In this lesson we will:
- Demonstrate how Dagster can be used to orchestrate ClickHouse.
Dagster is an orchestration and automation platform which makes writing and running this type of automation easier and more maintainable. Dagster will take care of the following:
- Running tasks in an in automated fashion;
- Combining jobs into end to end pipelines and graphs;
- Running graphs of tasks in the most efficient way;
- Providing monitoring and alerting capabilities;
- Automatically retrying failed jobs;
- Providing a visual interface for monitoring the data orchestration processes across the business.
Data orchestration is a very common requirement within businesses who have any kind of data and analytics capability.
Traditionally, they have delivered this using combination of proprietary ETL tooling and bespoke scripting. These solutions are often difficult and risky to change, require significant maintenence, and can lack robustness and eliability. They will also lack important features such as error handling, retry logging, monitoring and secure role based access control.
Using a platform like Dagster for orchestration avoids all of the above issue, enabling your team with a much more powerful and reliable platform. This means that data teams can focus purely on their own domain rather than building bespoke automation tools.
Other benefits of Dagster include:
- Python logic - The automation tasks are defined using plain Python. This means that they are open, portable and easier to understand than say the logic embedded within a legacy ETL tool;
- Software Development Lifecycle - By moving from a proprietary tool to code, we can benefit from developer-like practices including version control and unit testing;
- Clean and reusable code - Dagster encourages clean code, where each task is seperately defined and abstracted;
- Improved reliability - Dagster will take over responsiblity for running our execution graphs, improving reliability of your data delivery;
- Better audit and logging - Dagster will provide better visibility of what actually happened to help with debugging and audit requirements;
- Single Pain Of Glass - Dagster provides a very powerful administration GUI for full oversight of what is happening in all of the data orchestration workflows.
Many data teams are implementing Modern Data Stacks to provide their data and analytics capabilities.
Dagster can be thought of as the glue code, orchestrating data between the different phases of it's journey.
Dagster itself fits our definition of a Modern Data Stack tool. It's open source, lightweight to run, very scalable, and can be used purely as a cloud hosted SaaS solution if you do not with to manage your own instance.
Dagster is not the only tool in the data orchestration space.
Apache Airflow is the most commonly deployed tool. It has many similiarites to Airflow including the Python based DAG, but it is much older which sometimes shows in the architecture.
The key differentiators of Dagster as we see them:
- Dagster introduces the concept of a data asset as a first class citizen, whereas Airflow is more of a job runner;
- Dagster makes it easier to develop and test your pipelines before moving them into production. This reduces the risk of production deploys.
Prefect also has market share in this area. Again it is a Python based platform which is modernising after the lessons of Airflow.
For SQL engineers or Software Developers moving into the Data Engineering field, workflow automation software such as Airflow and Dagster tend to be a new class of software that they haven't seen before.

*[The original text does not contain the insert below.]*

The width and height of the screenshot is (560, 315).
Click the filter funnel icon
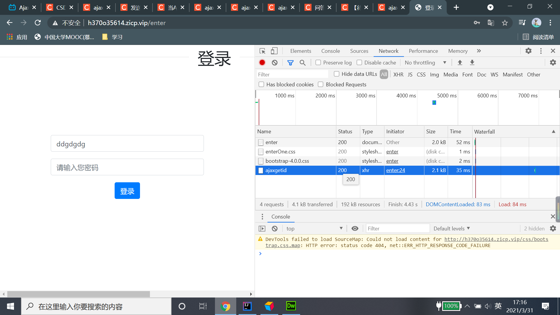(x=291, y=62)
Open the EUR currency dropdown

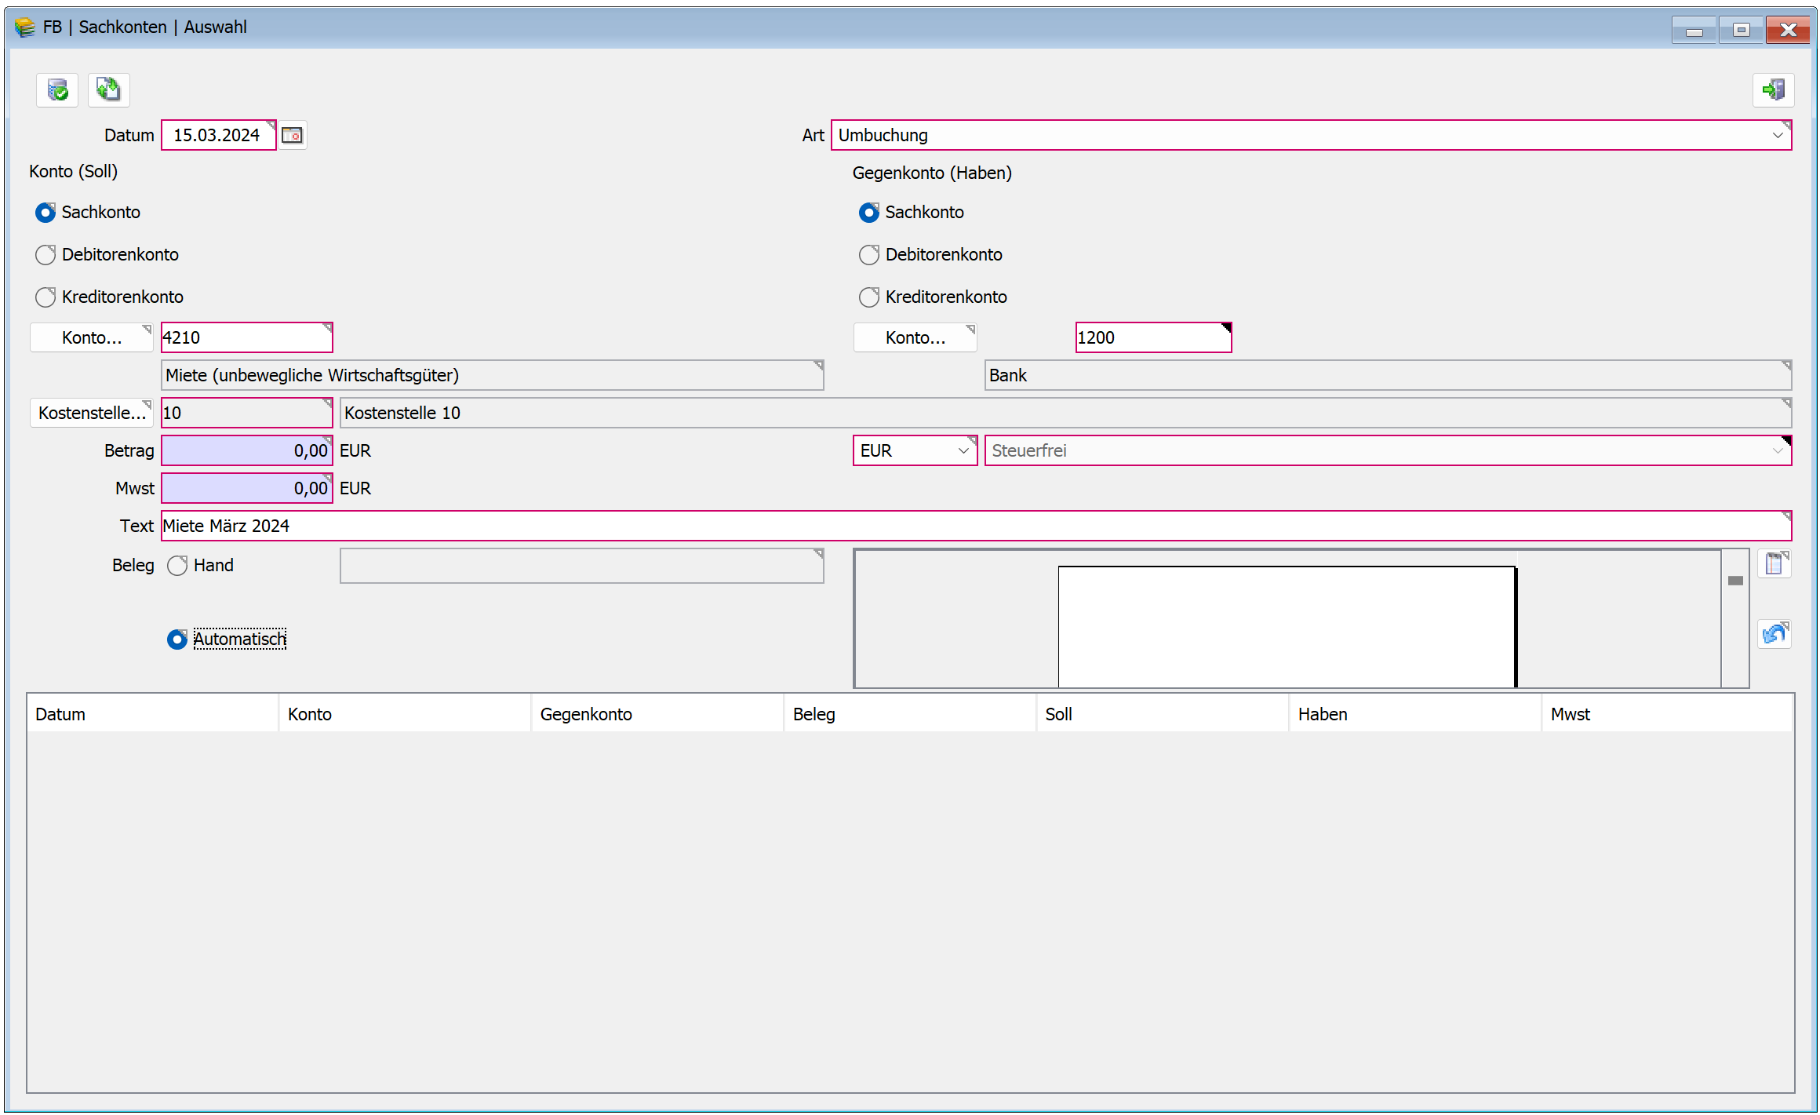(963, 450)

For this reason, it is worth introducing the core concepts and terminology before moving forward.
Dagster introduces the concept of a data asset. An asset can be thought of as a piece of data that is stored on disk. This could represent source data, data which is the middle of a transformation process, or data that is ready to be served to some consumer.
A Dagster graph will therefore create a series of assets as it moves through the graph. Some of these assets could be discarded when the pipeline completes succesfully.
When producing an asset, it may be useful to capture metadata such as the number of rows or average price of an order. This can be used to validate that the asset was created correctly, and can also be exposed to users through the Dagster GUI.
An operation is one discrete step which you want to carry out against your software assets. Example operations might be to download a file, to transform it, to anonymise it or to copy it to it's eventual destination.
Operations can be chained together into a pipeline of steps with dependencies between each step.
In reality, operations are combined together in more complex ways than simple serial pipelines. A better analogy is the graph. A graph can have paralell phases and can have depdendencies on multiple steps such that we have a complex network of dependent operations.
Data Orchestration is what Dagster is doing at a high level as described in the previous lesson.
We define a job. A job will have an associated Dag, as well as things like a schedule on which the job should run.
A job can be defined using a graph, a collection of software assets or a collection of ops.
Schedules are used to schedule automatic runs of our Dagster pipelines on a periodic basis.
Sensors tell us when source data has changed so we know when to trigger. A sensor could be a file which has been updated or an asset which has been created by another job.